La crise européenne a fait émerger une force qui prend de l’ampleur à chaque rendez-vous électoral, le social-nationalisme. Précisons d’emblée les termes. Le mot «populisme» – utilisé à tort et à travers pour qualifier l’extrême droite contemporaine – ne signifie rien. Dans une démocratie, les politiciens doivent forcément s’adresser au peuple, prendre en compte son avis et donc faire du «populisme».
Jusqu’ici, l’extrême droite actuelle a relevé surtout du national-libéralisme, comme l’UDC blochérienne, le Parti du progrès norvégien, celui de la Liberté aux Pays-Bas et d’autres formations de ce genre, actives surtout au nord de l’Europe.
Ces mouvements politiques défendent des thèmes xénophobes et racistes visant les immigrés et l’islam. Mais aucun d’entre eux ne remet en cause l’ordre démocratique; d’autant plus que, jusqu’à maintenant, ils n’ont pas à se plaindre du verdict des urnes. En outre, ils sont, pour la plupart, des partisans de l’économie libérale. Enfin, ces nationalistes libéraux n’organisent pas de milices. Il s’agit avant tout de formations bourgeoises.
L’autre extrême droite qui se développe aujourd’hui tient un discours différent et constitue un danger bien plus vif pour la démocratie. Il s’agit du social-nationalisme, le terme de national-socialisme renvoyant à une situation allemande de l’entre-deux-guerres qui ne correspond pas à notre époque. Toutefois, comme le fascisme originel italien et allemand, dont elle est l’héritière en ligne plus ou moins directe, cette extrême droite mêle dans son idéologie protection sociale, glorification de l’identité «raciale» et affirmation nationaliste. Elle prospère actuellement dans l’est et le sud-est de l’Europe. Son représentant grec, Aube dorée, vient d’entrer au parlement d’Athènes avec 21 députés sur 300. S’appuyant sur les mêmes bases idéologiques et de semblables méthodes violentes, le Jobbik hongrois dispose de 47 parlementaires sur 386 et l’Ataka bulgare, de 21 sur 240.
Sur de nombreux points, cette extrême droite se situe en rupture avec le national-libéralisme. Plus qu’au sein de la bourgeoisie, elle recrute dans les milieux populaires. Loin de défendre le libéralisme économique, elle le voue aux gémonies.

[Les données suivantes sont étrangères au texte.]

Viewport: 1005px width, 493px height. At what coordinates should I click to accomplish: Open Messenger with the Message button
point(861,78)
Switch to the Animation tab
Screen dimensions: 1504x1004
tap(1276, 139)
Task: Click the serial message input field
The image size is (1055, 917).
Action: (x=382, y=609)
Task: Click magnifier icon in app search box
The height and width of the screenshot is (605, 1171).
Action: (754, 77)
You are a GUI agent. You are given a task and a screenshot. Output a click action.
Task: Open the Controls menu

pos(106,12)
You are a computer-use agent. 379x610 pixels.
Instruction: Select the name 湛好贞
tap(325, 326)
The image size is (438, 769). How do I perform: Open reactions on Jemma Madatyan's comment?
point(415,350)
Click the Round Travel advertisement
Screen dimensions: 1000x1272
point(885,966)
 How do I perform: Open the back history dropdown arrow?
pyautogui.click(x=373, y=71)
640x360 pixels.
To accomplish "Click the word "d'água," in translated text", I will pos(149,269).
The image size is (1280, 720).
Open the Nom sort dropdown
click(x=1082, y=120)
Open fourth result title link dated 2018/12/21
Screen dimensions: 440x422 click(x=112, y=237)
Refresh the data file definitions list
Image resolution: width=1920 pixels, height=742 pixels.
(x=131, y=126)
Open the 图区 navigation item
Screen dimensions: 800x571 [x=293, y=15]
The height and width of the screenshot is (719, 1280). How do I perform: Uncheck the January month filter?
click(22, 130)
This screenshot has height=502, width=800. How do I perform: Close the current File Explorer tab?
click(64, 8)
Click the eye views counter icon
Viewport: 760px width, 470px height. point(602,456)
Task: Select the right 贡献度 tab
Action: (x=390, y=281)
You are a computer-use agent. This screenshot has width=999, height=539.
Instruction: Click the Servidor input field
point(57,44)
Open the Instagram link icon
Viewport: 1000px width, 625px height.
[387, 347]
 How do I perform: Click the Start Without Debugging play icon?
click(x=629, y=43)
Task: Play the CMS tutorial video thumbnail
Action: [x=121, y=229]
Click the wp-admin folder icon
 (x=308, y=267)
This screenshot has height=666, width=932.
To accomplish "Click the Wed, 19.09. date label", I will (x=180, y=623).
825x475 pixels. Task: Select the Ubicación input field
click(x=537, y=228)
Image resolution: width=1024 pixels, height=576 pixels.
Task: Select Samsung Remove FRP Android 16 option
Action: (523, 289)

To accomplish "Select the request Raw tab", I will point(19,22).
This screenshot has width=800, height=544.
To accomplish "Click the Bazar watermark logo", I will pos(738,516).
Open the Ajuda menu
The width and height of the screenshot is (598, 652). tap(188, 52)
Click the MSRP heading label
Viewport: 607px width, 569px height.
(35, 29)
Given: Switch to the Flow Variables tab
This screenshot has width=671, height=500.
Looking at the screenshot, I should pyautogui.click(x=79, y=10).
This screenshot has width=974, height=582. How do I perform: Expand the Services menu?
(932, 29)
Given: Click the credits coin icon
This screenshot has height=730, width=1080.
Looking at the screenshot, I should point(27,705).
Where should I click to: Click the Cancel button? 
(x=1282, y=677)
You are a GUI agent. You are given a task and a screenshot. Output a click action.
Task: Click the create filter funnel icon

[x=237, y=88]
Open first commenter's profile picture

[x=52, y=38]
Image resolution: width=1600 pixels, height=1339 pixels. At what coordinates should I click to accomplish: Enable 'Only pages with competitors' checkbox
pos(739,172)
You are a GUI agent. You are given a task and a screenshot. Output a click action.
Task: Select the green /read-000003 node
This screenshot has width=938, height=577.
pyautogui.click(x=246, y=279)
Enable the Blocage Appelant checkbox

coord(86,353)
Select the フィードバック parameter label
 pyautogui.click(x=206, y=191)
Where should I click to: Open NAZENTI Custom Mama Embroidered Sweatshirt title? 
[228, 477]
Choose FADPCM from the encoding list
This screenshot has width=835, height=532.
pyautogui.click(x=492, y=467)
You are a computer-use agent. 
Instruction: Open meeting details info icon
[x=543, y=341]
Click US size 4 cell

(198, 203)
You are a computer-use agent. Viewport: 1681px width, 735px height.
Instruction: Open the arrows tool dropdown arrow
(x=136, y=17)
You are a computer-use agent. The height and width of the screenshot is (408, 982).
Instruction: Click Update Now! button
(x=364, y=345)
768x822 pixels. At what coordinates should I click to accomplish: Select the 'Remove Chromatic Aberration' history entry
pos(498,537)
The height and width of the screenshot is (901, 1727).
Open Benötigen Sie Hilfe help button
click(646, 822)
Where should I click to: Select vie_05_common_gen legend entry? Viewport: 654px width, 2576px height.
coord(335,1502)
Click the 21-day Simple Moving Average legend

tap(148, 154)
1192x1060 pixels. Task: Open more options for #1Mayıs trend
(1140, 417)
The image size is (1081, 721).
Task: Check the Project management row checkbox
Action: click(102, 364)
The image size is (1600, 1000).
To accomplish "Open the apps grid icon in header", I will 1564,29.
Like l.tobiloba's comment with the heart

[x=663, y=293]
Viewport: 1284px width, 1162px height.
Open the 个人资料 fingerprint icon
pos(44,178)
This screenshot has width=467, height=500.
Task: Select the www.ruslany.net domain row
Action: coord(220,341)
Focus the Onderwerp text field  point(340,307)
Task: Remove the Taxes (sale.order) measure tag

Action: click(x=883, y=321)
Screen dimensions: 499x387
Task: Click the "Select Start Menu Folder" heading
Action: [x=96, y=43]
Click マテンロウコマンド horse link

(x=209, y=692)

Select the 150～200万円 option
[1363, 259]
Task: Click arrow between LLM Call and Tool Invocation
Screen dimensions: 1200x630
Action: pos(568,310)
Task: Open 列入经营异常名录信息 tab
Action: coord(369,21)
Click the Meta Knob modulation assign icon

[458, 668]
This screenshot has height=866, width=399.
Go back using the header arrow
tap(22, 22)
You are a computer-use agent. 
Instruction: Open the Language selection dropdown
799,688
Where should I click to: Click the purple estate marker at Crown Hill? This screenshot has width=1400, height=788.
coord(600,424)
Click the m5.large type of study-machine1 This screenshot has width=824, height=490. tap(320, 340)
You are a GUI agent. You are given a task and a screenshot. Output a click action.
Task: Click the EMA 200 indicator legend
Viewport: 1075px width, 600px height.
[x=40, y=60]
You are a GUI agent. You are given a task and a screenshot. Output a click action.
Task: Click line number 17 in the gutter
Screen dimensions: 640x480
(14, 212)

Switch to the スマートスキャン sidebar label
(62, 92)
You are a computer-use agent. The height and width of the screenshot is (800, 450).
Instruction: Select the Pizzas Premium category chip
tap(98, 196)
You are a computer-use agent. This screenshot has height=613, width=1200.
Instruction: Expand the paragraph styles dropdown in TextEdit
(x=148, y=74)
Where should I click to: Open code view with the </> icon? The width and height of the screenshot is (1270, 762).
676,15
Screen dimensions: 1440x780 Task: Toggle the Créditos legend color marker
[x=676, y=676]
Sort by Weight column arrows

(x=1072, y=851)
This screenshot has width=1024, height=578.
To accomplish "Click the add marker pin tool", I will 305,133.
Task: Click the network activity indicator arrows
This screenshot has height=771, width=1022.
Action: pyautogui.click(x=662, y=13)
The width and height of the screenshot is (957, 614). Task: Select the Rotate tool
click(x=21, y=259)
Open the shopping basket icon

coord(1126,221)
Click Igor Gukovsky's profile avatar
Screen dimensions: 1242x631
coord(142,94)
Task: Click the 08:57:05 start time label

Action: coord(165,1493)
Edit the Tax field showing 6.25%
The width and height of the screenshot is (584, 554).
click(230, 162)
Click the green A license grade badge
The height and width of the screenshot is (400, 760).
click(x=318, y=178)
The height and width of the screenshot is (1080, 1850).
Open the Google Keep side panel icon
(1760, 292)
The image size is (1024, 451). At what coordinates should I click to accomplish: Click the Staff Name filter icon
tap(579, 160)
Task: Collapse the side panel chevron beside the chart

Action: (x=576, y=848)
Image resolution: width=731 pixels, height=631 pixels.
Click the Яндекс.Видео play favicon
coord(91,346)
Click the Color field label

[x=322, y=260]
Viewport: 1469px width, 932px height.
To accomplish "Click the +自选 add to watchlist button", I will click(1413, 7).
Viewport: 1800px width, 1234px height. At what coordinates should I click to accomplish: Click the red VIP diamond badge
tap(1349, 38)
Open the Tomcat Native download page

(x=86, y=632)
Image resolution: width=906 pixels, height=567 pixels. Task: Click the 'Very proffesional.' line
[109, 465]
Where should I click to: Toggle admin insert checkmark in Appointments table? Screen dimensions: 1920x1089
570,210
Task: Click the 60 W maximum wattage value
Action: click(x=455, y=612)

Mais, surtout, le social-nationalisme se distingue par l’emploi qu’il fait de ses milices. Aube dorée et Jobbik disposent de groupes organisés militairement, qui investissent certains villages ou quartiers pour tabasser les immigrés et les Roms. Si le national-libéralisme reste dans les clous de la démocratie, le social-nationalisme en sort carrément.
Dans un Etat de droit, le monopole de la violence légitime doit rester dans les mains d’une force neutre, agissant sous le contrôle du pouvoir judiciaire. C’est pourquoi la police et la préservation de son monopole deviennent un thème politique majeur.